Für Naserümpfen würde neben dem Standesunterschied auch die Jugend des Bräutigams sorgen. In Jennys Kreisen war der Ehemann gewöhnlich erheblich älter als die Frau, hatte einen Beruf und war in der Lage, eine Familie zu ernähren. Das alles traf auf Karl Marx nicht zu, er war noch nicht einmal erwachsen. Hinzu kam der jüdische Hintergrund, obwohl die jüdischen Wurzeln von Marx die Aversion gegen die Verbindung nicht verstärkt haben müssen. Karl Marx hat jeden diesbezüglichen Hinweis vehement bestritten, und es ist auch festzuhalten, dass Juden in der Mitte des 19. Jahrhunderts über ihre Religion definiert wurden, nicht durch ihre Ethnie. Die Religion als Ablehnungsmerkmal spielte nach der Konversion der Familie von Heinrich Marx 1824/25 keine Rolle.

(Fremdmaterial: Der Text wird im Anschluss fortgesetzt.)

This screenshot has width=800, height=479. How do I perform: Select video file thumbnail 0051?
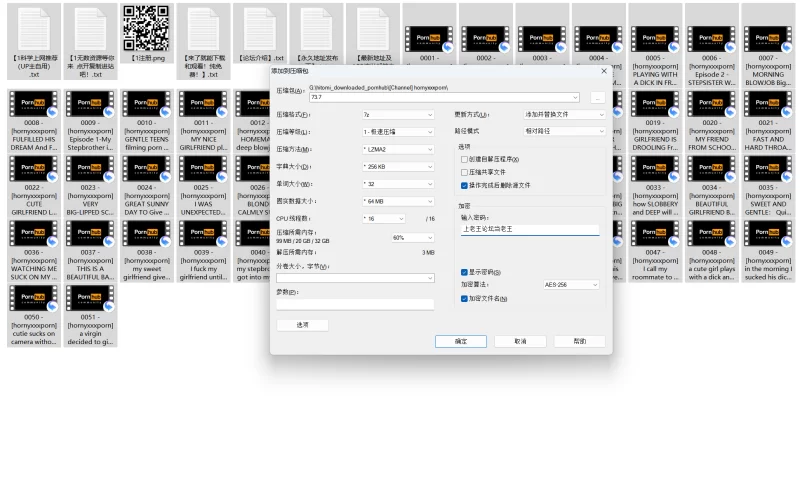[x=91, y=298]
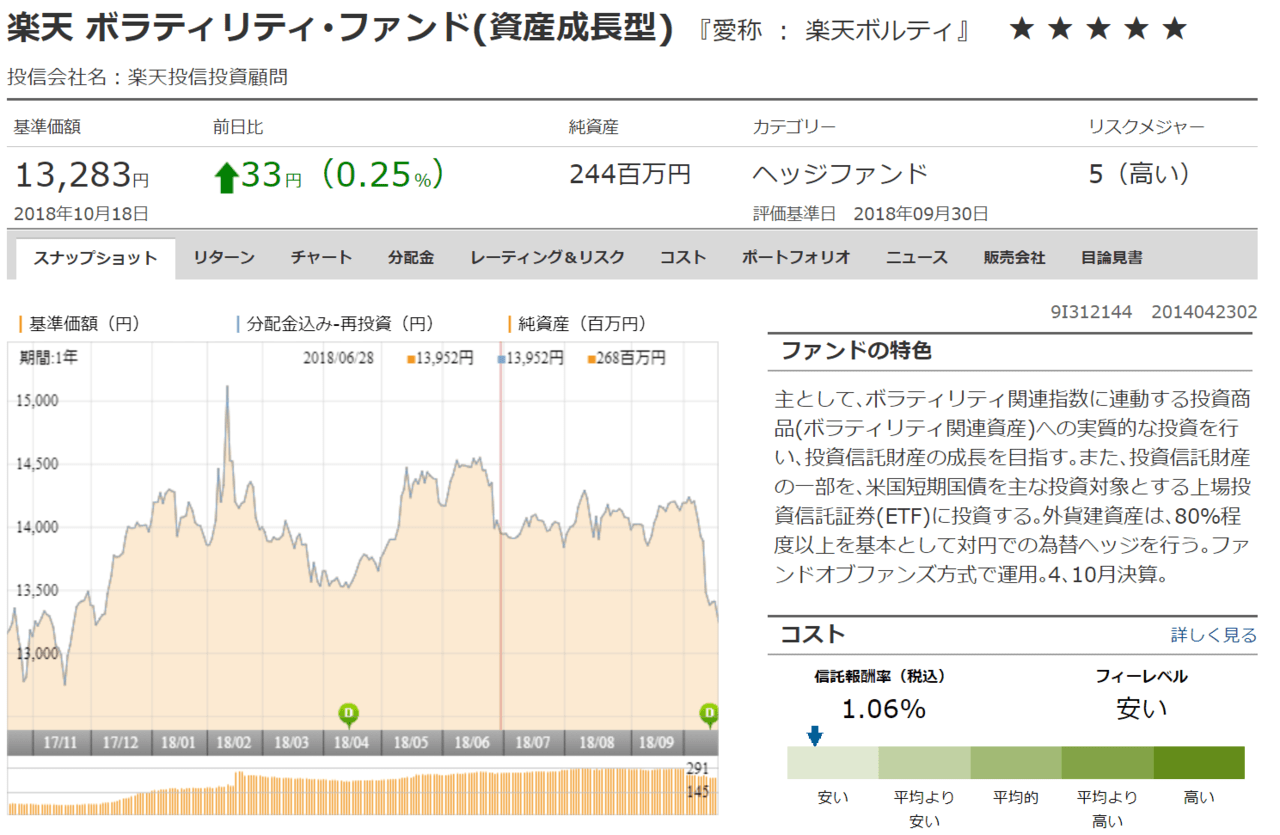This screenshot has width=1280, height=835.
Task: Click the first rating star
Action: coord(1021,29)
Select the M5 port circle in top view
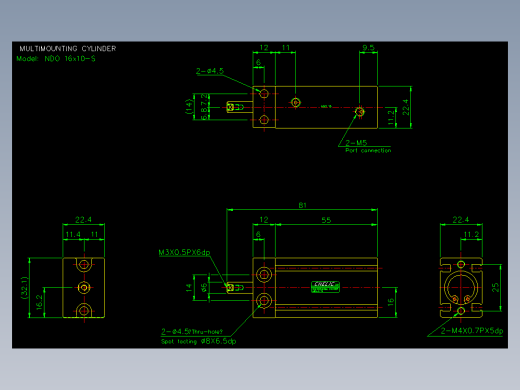 pyautogui.click(x=360, y=112)
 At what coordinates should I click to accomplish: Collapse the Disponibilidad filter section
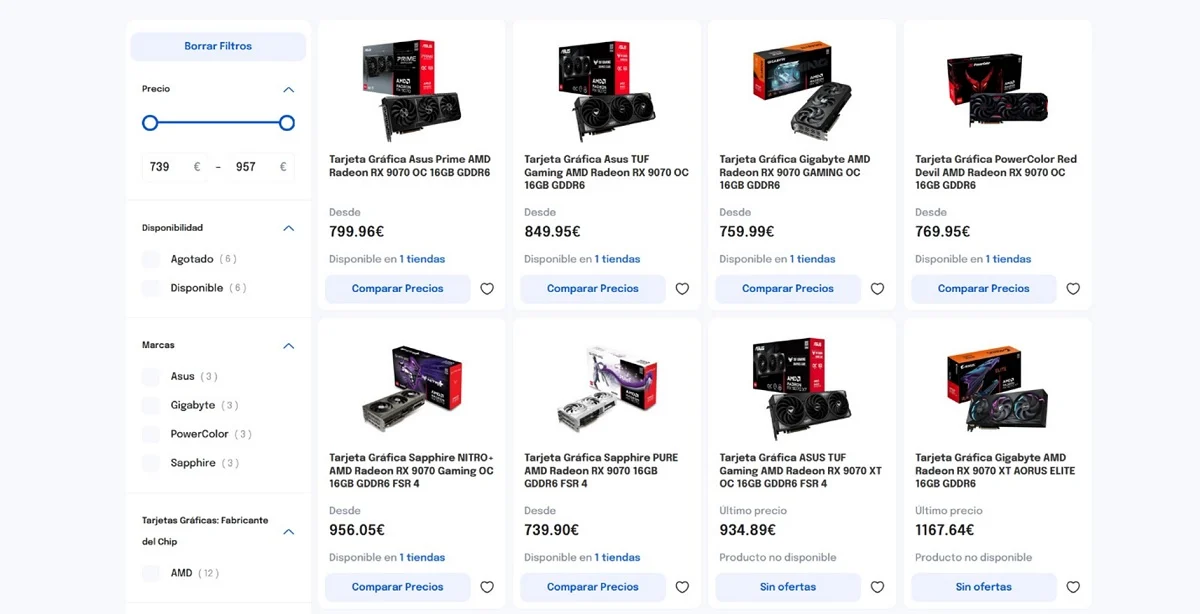pos(289,228)
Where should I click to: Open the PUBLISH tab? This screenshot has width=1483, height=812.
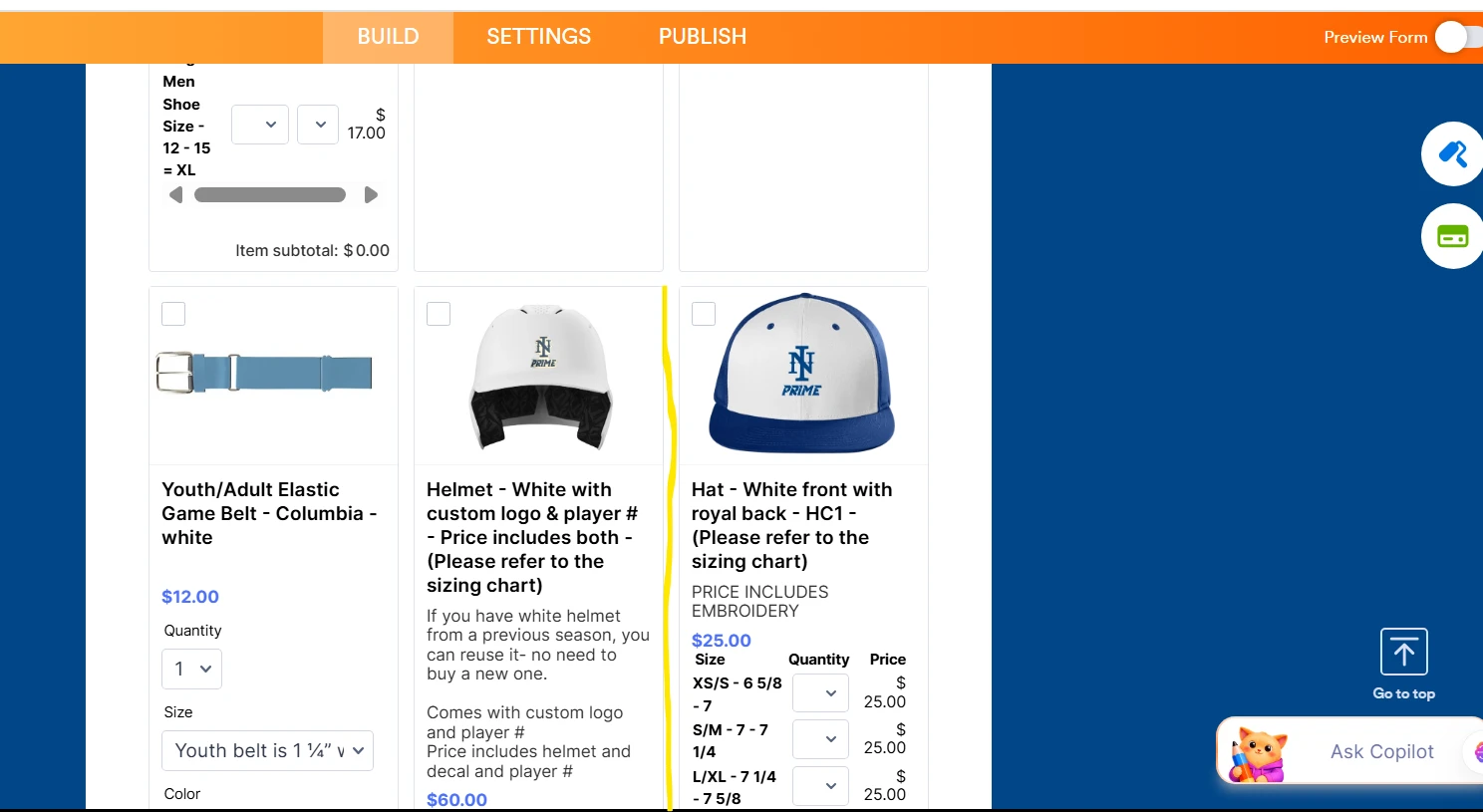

Karl Marx, ein Bürgerlicher, vier Jahre jünger als die adlige Braut, ein Student, ohne Einkommen, ohne Vermögen, war als Ehekandidat unmöglich. Aber die Entscheidung Jenny von Westphalens war unwiderruflich auf Karl Marx gefallen.
Das Geburtshaus von Karl Marx in Trier
Die Familie des Bräutigams war in Trier angesehen. Die Juden hatten in den von Napoleon I. besetzten Gebieten das volle Bürgerrecht erhalten, und diese Zusage sollte ab 1818 auch in Preußen gelten. Sie konnten viele Berufe ergreifen, nicht aber „Beamte, Richter, Offiziere, Advokat oder Apotheker“ 1 werden. Heinrich (Hirschel, Heschel) Marx, Karls Vater, geboren am 15. April 1777 in Saarlouis, entschloss sich daher zur Namensänderung und Konversion, nachdem Trier preußisch geworden war und er in Preußen nur als Christ ungehindert seinen Beruf als Advokat ausüben konnte. Der Religionswechsel war ein bemerkenswerter Schritt, immerhin kam der Anwalt Dr. Marx aus einer Rabbinerfamilie. Wann seine Taufe und Aufnahme in die evangelische Gemeinde Triers erfolgte, ist nicht belegt, doch nicht vor Mitte 1819, da sein ältester Sohn Mauritz David am 15. April 1819 noch auf dem jüdischen Friedhof in Trier beerdigt wurde; damit könnte auch Karl Marx nach jüdischem Ritus noch beschnitten worden sein. Die Mutter wagte aus Rücksichtnahme auf ihren Vater, einen Rabbiner, erst nach dessen Tode im September 1825 zu konvertieren. Am 26. August 1824 wurde Karl zusammen mit seinen Geschwistern zu Hause getauft.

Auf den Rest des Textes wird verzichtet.